Return the listing exactly. Keep no pictures.

» **Stored data**:
──────

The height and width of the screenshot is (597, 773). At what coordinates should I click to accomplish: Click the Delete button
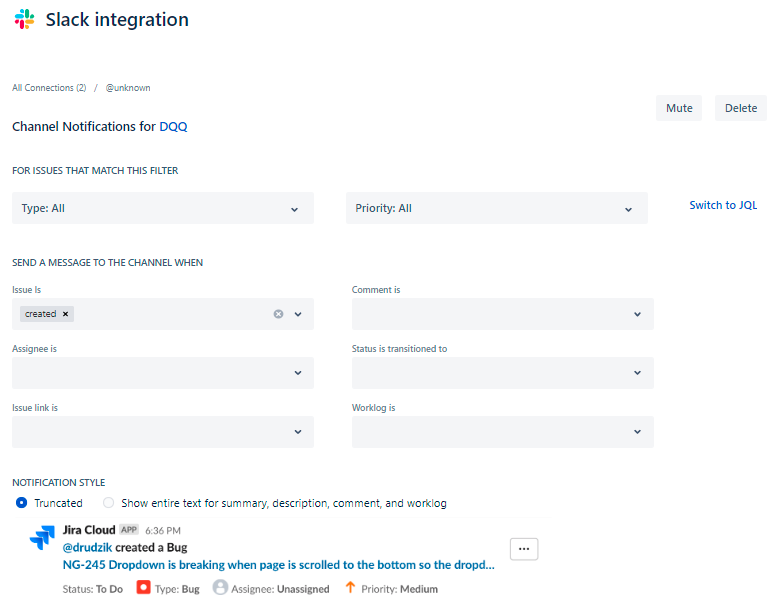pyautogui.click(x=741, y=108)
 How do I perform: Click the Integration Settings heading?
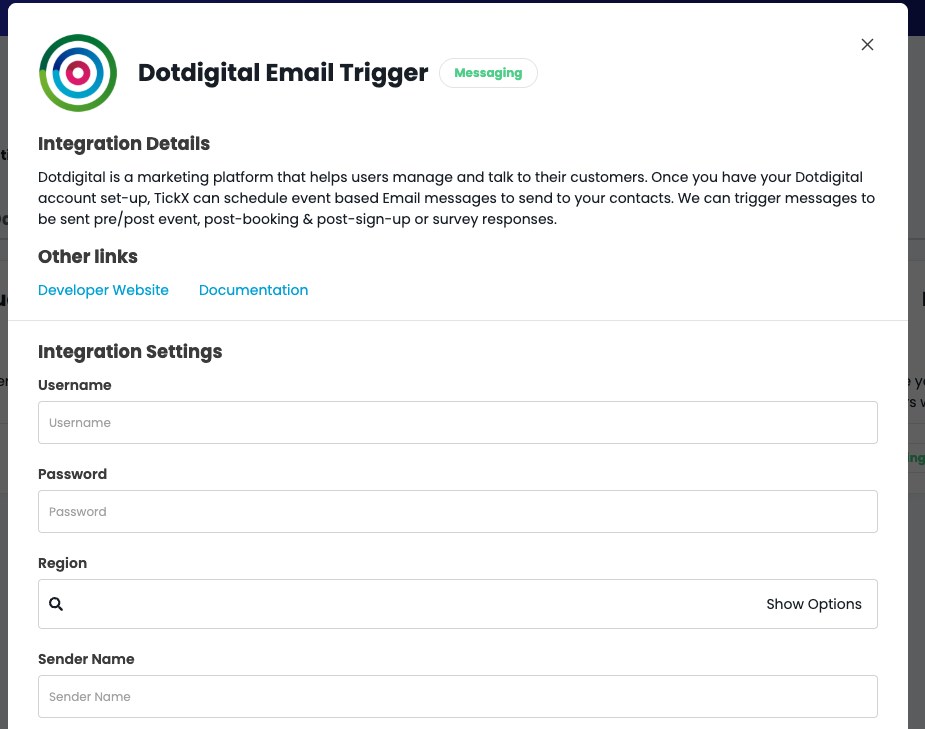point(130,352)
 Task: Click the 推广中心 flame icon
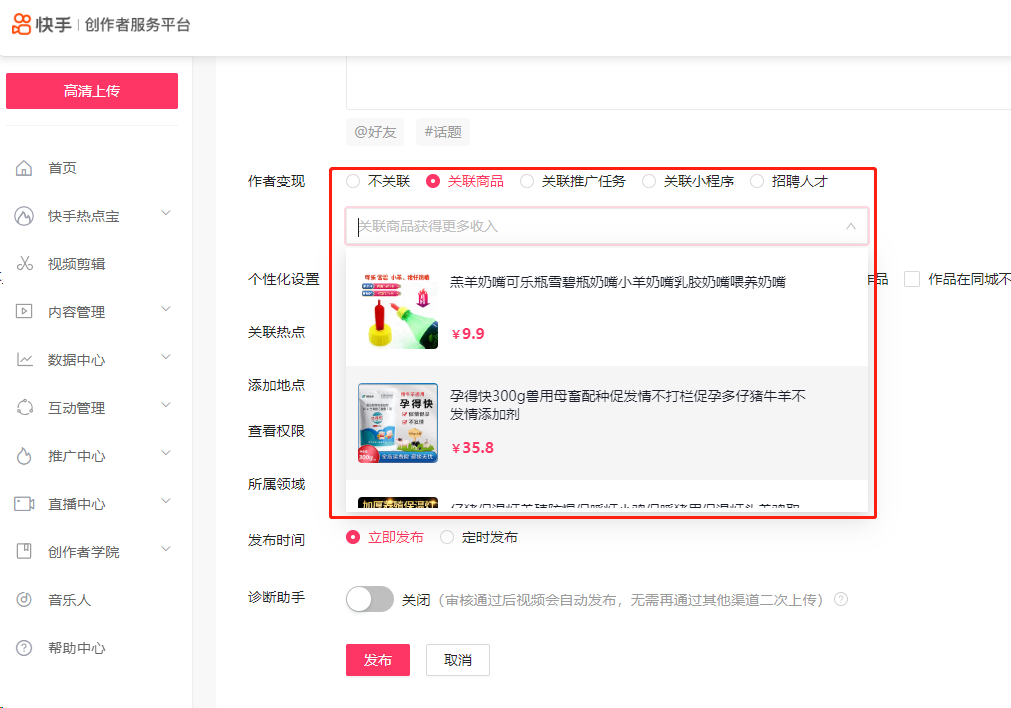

──────

» **Written reply**:
The height and width of the screenshot is (597, 773). At what coordinates should I click to accomplish: Click the Delete button
pyautogui.click(x=741, y=108)
 How do I perform: Click the Integration Settings heading?
point(130,352)
 Task: Click the 推广中心 flame icon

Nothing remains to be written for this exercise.